Polyester-based
nanoparticles (NPs) are among the most adopted
drug delivery systems developed so far. This is mainly due to their
ability to increase the bioavailability of the loaded therapeutics,
to prevent the adverse effects often associated with their use, and
to eliminate the toxic excipients necessary to formulate them. In
addition, these NPs are biodegradable under physiological conditions
thus avoiding the polymer accumulation in the body. However, the complexity
in the formulation and storage hampers the cost-effective use of these
formulations reducing their availability among the patient population.
In addition, the manifold drugs available on the market, characterized
by different chemical structures and charges, impose the continuous
optimization of different delivery systems for their efficient formulation.

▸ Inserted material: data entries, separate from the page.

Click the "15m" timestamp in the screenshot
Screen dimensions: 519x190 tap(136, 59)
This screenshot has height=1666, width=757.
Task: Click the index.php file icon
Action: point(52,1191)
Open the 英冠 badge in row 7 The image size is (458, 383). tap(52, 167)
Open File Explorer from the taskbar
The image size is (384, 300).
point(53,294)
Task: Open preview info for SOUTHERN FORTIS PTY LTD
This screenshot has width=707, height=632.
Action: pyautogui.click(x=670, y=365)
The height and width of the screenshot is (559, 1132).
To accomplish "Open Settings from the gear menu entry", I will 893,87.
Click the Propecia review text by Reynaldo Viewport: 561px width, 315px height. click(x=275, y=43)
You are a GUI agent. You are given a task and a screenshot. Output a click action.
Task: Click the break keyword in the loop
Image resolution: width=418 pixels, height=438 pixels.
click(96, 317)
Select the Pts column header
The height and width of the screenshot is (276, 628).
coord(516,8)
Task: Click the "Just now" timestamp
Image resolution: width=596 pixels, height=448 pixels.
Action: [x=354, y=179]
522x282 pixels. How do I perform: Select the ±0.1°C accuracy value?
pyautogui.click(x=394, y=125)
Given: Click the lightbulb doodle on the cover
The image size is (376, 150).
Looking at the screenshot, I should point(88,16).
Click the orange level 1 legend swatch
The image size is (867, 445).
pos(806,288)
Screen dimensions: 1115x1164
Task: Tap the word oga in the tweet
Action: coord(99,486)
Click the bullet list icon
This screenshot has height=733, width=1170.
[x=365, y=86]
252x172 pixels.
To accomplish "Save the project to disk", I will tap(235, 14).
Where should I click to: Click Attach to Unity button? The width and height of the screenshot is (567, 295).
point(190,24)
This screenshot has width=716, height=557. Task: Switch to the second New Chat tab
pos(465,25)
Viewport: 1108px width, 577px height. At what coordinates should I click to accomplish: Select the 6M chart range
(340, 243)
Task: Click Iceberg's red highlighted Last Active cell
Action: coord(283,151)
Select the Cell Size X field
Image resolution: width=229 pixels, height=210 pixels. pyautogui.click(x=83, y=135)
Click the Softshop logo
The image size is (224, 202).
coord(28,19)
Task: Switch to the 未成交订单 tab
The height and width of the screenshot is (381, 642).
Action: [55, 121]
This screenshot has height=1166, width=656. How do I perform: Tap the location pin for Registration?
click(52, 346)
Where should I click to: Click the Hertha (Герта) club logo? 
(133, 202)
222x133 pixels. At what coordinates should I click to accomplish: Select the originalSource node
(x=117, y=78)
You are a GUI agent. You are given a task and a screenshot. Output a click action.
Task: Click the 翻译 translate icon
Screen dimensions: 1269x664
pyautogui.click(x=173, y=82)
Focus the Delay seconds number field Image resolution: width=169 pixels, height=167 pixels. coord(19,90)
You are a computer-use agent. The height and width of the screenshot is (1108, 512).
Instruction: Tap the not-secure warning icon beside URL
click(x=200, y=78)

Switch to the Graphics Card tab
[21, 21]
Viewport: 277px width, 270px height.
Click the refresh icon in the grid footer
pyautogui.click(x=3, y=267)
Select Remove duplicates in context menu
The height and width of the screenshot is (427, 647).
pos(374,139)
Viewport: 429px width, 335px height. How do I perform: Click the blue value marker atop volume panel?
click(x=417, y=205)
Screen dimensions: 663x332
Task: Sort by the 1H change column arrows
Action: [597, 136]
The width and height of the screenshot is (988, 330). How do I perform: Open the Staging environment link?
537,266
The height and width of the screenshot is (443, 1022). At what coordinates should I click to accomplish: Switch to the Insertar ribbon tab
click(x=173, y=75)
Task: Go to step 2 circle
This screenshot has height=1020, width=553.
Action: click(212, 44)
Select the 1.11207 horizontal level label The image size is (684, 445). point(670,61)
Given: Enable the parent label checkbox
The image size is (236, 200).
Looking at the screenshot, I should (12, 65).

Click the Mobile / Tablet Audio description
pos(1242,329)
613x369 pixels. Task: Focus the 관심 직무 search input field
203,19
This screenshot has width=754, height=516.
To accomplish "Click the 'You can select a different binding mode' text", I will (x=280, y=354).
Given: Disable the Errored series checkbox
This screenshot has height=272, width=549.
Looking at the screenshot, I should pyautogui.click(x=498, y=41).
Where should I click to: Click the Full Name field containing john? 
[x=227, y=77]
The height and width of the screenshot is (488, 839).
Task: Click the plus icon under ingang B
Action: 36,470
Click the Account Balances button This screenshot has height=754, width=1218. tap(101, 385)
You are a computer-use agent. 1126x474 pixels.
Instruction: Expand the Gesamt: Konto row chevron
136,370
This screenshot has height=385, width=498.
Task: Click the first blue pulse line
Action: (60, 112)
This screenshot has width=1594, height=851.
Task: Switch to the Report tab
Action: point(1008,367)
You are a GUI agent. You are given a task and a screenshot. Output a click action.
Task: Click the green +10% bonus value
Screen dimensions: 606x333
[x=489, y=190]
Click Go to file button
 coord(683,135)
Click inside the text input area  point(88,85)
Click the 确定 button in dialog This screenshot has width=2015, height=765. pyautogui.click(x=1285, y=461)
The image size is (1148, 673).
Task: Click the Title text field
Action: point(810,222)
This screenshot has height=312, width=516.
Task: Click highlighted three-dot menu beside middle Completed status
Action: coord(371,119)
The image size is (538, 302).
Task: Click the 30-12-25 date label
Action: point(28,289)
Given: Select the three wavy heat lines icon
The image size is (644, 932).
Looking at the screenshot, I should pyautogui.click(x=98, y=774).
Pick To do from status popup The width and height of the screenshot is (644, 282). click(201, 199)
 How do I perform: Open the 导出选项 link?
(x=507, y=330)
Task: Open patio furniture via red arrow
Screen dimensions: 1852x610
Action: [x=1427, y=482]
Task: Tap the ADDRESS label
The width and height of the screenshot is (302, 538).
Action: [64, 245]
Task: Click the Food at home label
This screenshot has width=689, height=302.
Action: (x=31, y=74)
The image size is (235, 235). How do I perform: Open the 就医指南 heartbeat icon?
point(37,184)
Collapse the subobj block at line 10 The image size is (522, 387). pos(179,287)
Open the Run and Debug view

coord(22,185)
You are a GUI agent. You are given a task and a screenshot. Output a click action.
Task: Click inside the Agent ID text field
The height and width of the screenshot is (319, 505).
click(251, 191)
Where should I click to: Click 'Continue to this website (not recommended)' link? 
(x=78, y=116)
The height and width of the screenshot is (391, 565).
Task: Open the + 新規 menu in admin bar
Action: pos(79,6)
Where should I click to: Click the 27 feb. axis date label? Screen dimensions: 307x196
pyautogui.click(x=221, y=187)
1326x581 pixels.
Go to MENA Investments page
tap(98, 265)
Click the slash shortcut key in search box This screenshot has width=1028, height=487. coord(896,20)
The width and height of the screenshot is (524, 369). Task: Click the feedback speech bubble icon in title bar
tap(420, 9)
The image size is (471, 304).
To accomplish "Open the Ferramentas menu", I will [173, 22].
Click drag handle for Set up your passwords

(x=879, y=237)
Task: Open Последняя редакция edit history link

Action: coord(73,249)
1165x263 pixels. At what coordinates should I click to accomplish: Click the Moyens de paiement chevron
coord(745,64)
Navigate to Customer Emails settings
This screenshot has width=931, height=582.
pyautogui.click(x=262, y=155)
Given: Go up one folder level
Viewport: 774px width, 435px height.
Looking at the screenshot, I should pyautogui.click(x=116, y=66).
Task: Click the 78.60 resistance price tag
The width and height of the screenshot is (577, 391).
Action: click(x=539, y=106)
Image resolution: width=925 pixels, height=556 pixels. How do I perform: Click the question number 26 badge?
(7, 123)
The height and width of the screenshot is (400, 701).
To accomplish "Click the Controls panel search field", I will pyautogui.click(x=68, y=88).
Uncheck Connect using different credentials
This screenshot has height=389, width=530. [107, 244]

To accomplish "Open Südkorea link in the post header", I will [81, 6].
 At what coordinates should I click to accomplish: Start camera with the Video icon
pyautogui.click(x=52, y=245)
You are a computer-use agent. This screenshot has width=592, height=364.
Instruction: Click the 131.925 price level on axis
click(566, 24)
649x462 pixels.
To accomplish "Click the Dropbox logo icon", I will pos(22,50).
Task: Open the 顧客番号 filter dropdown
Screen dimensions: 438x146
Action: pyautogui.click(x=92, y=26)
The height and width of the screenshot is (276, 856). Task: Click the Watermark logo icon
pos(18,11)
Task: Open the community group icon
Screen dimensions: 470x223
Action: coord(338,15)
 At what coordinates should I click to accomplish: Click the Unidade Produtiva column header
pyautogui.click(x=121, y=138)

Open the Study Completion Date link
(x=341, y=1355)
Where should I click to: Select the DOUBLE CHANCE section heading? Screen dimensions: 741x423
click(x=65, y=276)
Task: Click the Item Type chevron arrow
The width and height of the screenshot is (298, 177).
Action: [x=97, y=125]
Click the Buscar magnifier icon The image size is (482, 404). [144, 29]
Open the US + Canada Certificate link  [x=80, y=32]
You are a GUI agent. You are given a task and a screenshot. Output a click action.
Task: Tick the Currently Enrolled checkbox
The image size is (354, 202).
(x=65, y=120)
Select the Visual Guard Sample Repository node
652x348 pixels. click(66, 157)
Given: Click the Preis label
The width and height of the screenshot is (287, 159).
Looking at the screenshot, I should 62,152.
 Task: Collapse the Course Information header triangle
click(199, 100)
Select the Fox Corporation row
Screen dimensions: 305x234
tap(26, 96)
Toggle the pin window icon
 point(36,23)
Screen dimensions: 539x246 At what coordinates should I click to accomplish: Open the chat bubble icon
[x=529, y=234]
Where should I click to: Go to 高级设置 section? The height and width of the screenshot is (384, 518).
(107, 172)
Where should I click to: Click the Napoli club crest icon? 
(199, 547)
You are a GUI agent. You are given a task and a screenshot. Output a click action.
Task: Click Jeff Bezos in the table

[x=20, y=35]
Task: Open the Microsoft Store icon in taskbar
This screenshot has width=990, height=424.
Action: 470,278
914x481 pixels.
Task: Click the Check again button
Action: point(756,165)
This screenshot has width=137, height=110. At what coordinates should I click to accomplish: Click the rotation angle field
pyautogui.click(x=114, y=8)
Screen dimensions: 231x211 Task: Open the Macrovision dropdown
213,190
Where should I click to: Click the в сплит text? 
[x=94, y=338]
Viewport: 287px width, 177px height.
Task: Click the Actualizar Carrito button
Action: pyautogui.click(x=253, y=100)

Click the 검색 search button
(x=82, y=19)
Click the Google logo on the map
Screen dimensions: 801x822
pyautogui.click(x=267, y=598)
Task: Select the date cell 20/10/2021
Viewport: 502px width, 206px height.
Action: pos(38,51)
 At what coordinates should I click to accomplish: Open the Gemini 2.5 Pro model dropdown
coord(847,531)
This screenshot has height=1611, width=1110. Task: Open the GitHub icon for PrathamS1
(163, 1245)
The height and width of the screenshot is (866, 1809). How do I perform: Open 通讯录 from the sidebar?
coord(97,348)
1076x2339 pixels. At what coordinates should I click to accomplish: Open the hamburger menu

Therefore, tunable NPs able to encapsulate different drugs with high
loading efficiencies and to modulate their release after administration
are urgently needed. In this work, a method to formulate different
drugs directly at the point of care using only a syringe and starting
from preformed NPs has been developed. Highly tunable zwitterionic
NPs have been synthesized via the combination of ring opening polymerization
and reversible addition–fragmentation chain transfer emulsion
polymerization and then used to load paclitaxel, doxorubicin, or ibuprofen
with high efficiency. The controlled release of such therapeutics
has been achieved by tuning the characteristics of the NPs, in particular
by the addition of charged groups.